Haru karnında hissettiği güç patlamasıyla az kalsın kendinden geçiyordu. Bu gezegende ki güç sistemi Ko Gezegeni'nde ki gibi olmadığı için bildiği her şey bu gezegende okuduğu kitaplarda ki bilgilerden oluşuyordu. Fakat bu bilgiler çok yetersizdi. Haru henüz dantianını yeni oluşturmuş olmasına rağmen iki enerji taşını birden yutunca yeni gelişen dantianı zorlanmıştı.


Çünkü taşlardan birinin bile içinde ki enerji Haru'nun dantianı için çok fazlaydı.


Haru iki taşı birden yutunca taşlar midesinde erimiş ve saf enerjiye dönüşmüşlerdi. Oluşan bu saf enerji Haru'nun dantianına girmeye kalkmıştı. Fakat bu kadar çok enerjiyi içinde tutamayacak kadar küçük olan dantian enerji sızdırmaya başlamıştı.

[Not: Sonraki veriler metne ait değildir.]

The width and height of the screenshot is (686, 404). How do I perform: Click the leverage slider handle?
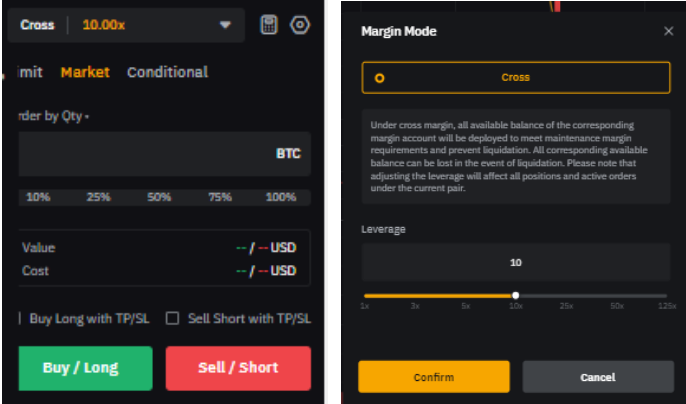515,295
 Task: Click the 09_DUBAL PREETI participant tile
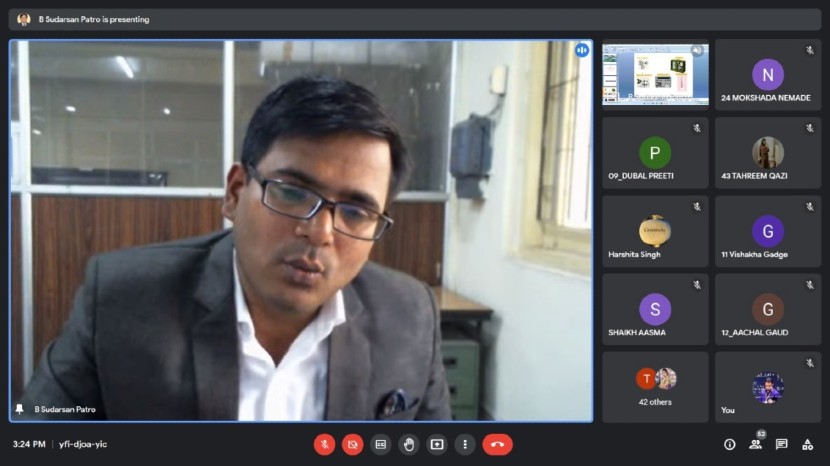click(x=655, y=153)
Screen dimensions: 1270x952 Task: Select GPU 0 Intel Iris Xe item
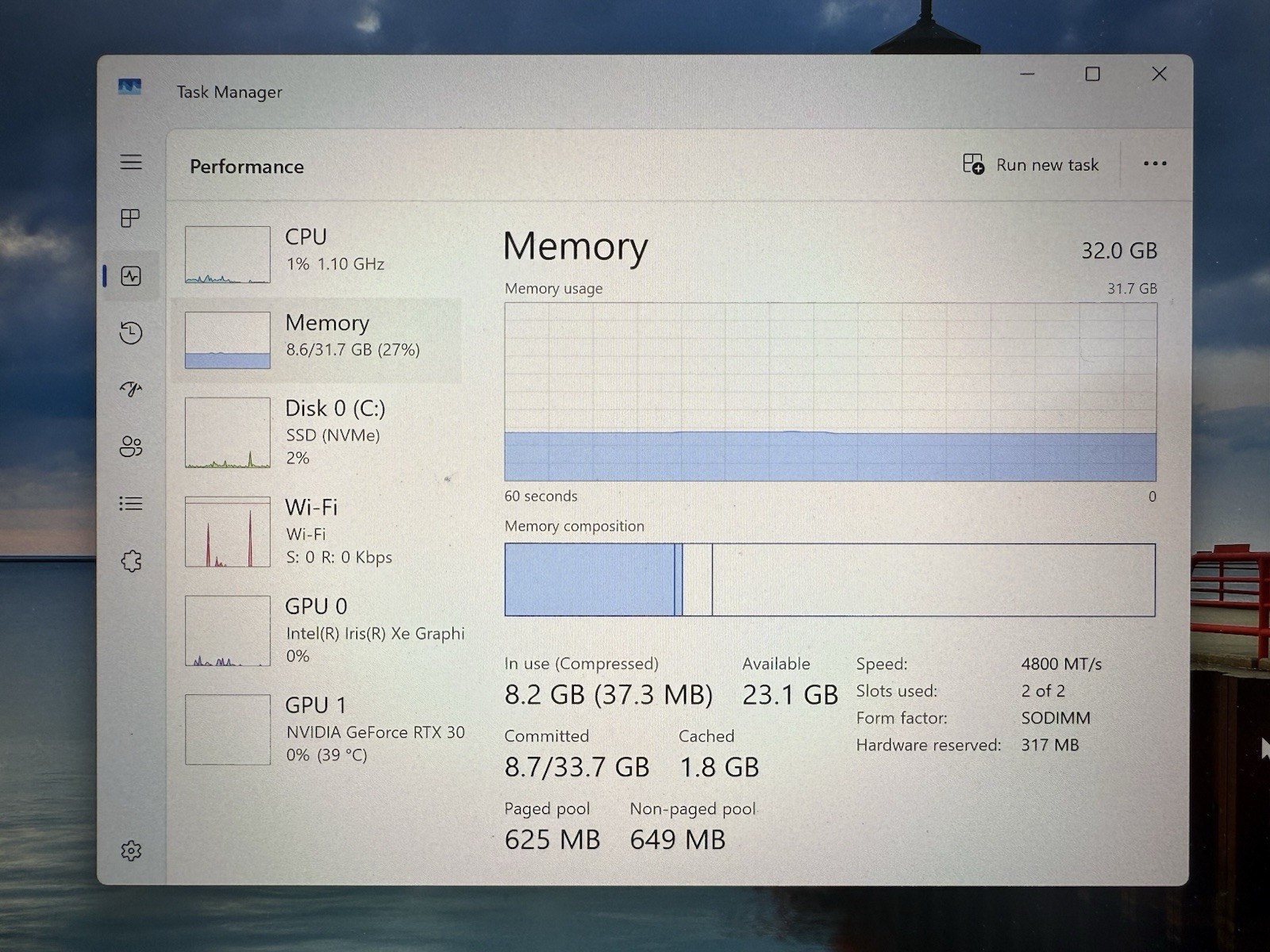(318, 631)
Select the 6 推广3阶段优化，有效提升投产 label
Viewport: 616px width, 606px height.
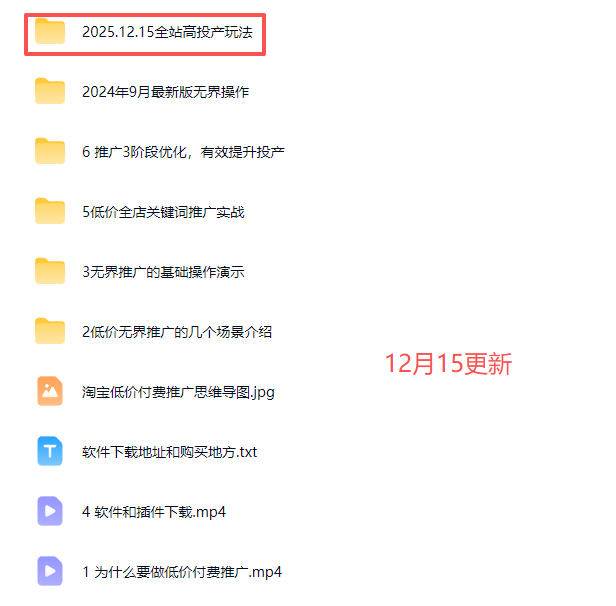183,152
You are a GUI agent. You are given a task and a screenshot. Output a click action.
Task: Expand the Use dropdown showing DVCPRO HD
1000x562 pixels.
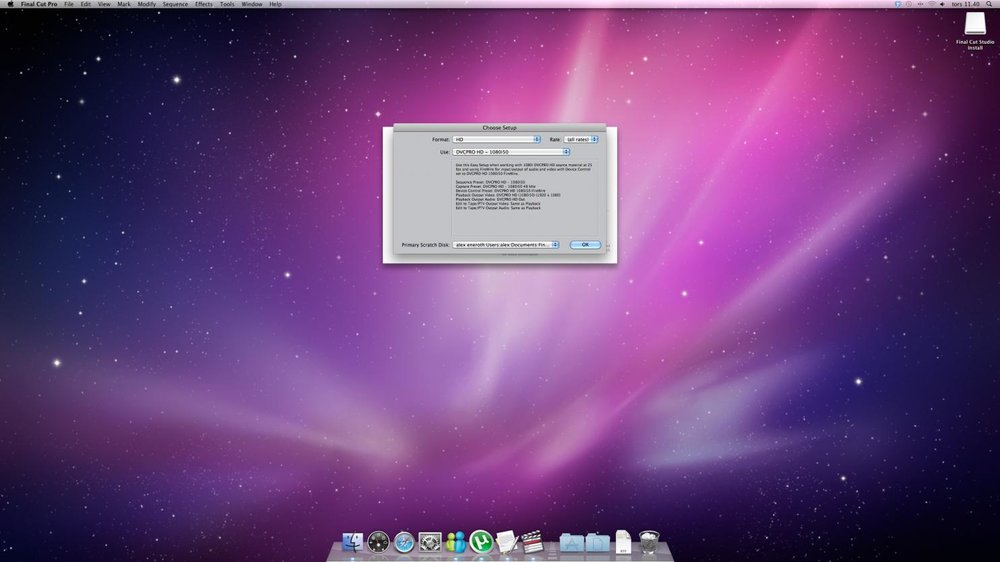[511, 152]

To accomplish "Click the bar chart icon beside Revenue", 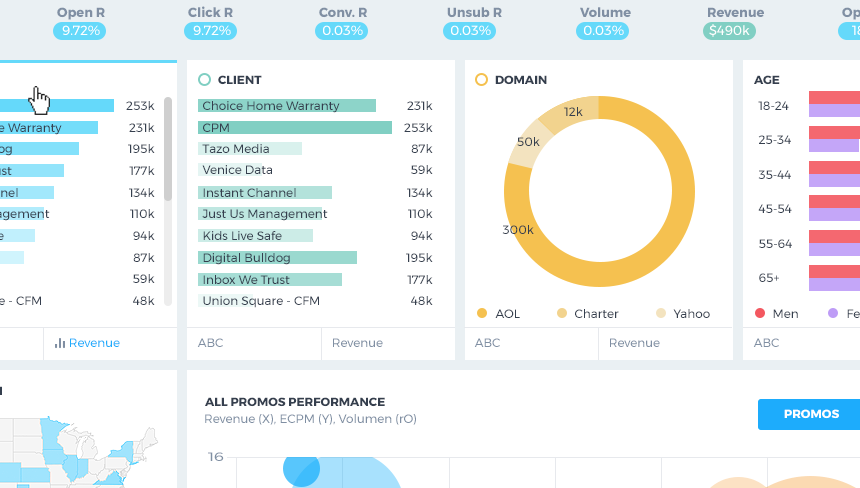I will tap(60, 343).
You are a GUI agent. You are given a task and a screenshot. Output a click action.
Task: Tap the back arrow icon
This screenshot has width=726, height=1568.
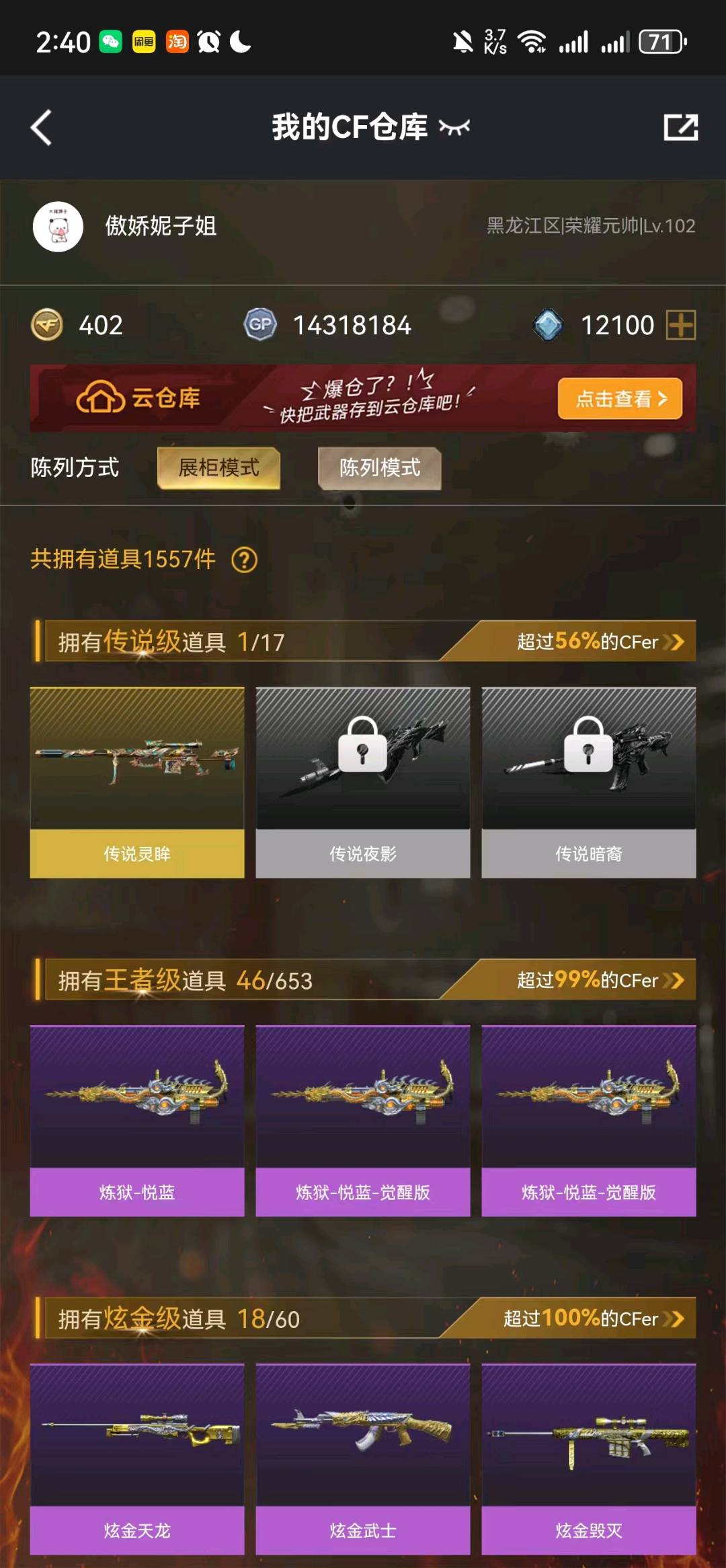pos(41,127)

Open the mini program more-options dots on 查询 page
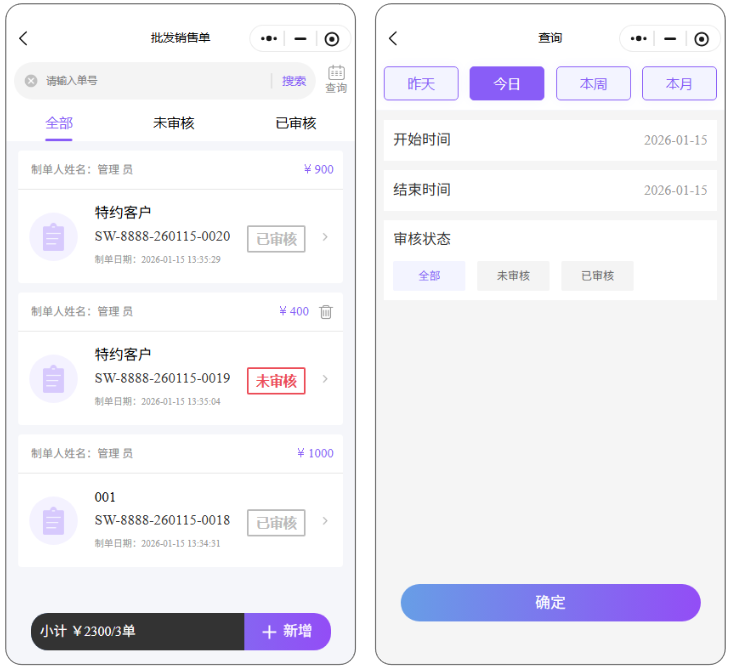639,39

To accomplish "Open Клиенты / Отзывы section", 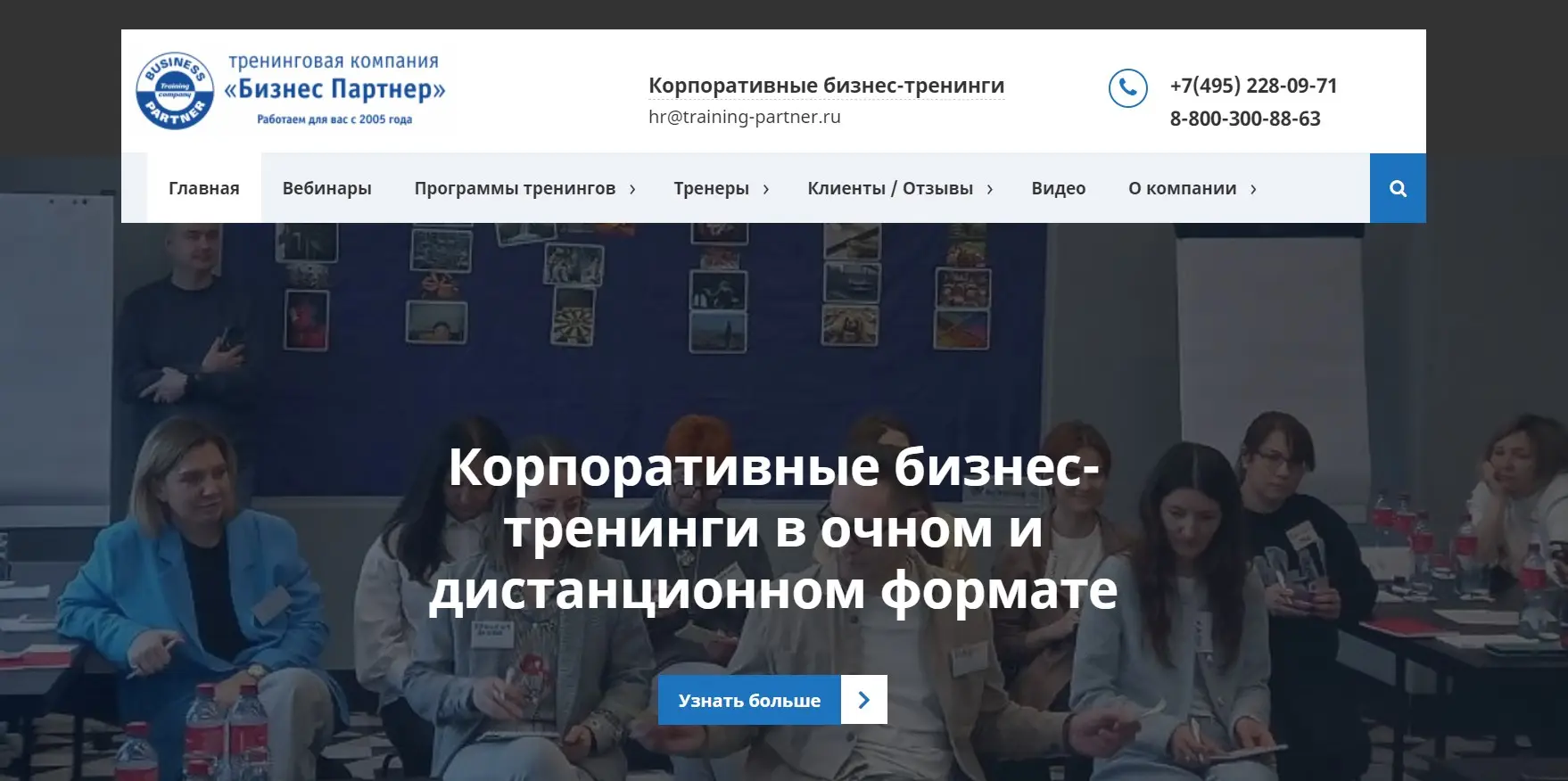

Dantian bir bedende oluştuğu zaman dantiana bağlı enerji damarları da o bedende oluşur. Bu enerji damarları oluşmazsa dantian ne kadar güçlü olursa olsun enerji damarları ile bedene yayılamayan güç dantianın içinde işlevsiz bir hale gelir. Bu enerji damarlarından çoğu kapalıdır ve dantian geliştikçe ve bazı aşırı nadir ilaçlarla açılır. Bedende açık olan ne kadar enerji damarı varsa dantianın içinde ki enerji o kadar güçlenir.


Haru'nun midesinde oluşan bu saf enerji dantianına baskı yapınca dantianı daha yeni oluştuğu için açık olan enerji damarlarına enerji sızdırmaya başladı. Bu sayede enerji damarlarında dolaşan enerji bütün bedenine yayılmaya başladı.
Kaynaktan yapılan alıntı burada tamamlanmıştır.